ACTIVITY:
Pictures excluded, copy all of the data below exactly.

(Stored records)
● ● ● ● ●
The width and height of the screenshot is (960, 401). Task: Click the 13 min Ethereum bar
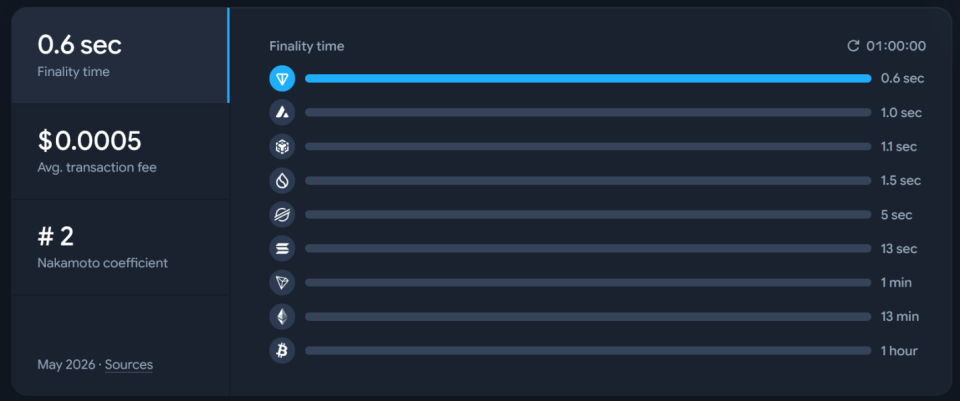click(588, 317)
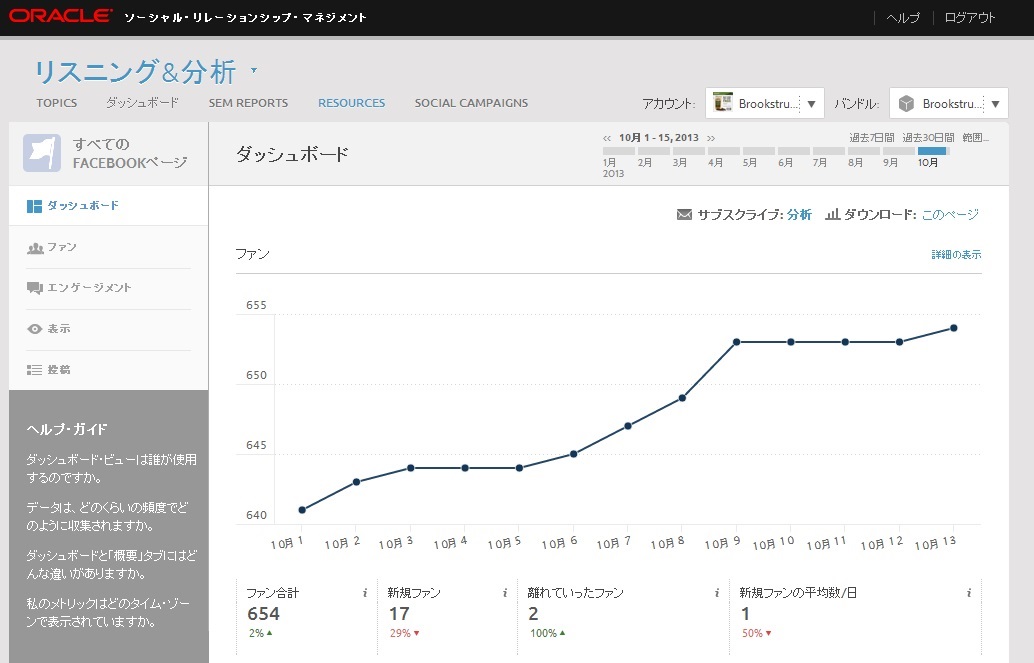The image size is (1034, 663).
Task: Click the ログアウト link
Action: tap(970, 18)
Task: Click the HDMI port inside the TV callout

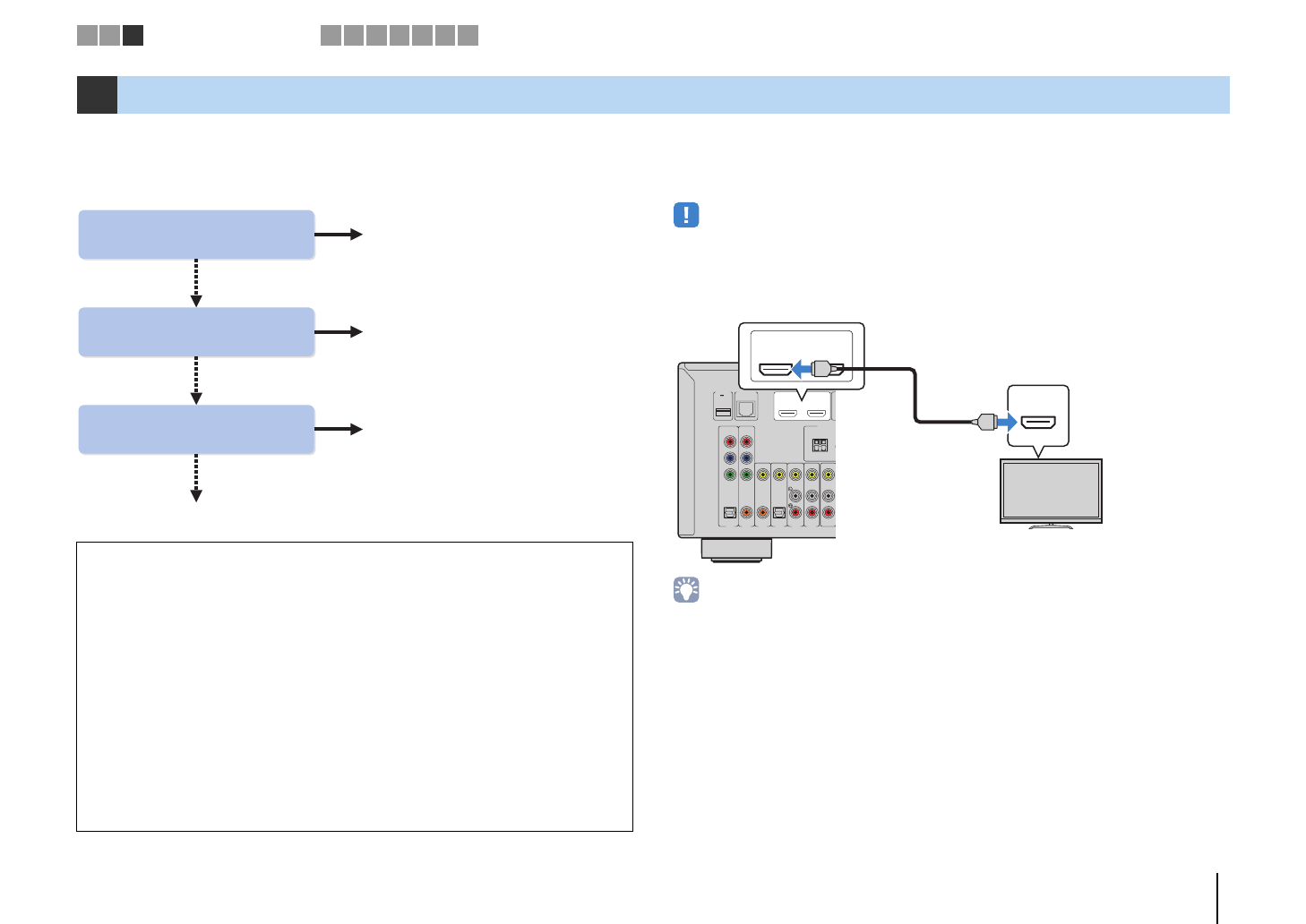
● ● ● ● ●
RESULT FOR THIS TASK:
The width and height of the screenshot is (960, 401). Task: Click the 13 min Ethereum bar
click(588, 317)
The image size is (1034, 663).
Task: Click the ログアウト link
Action: tap(970, 18)
Task: Click the HDMI port inside the TV callout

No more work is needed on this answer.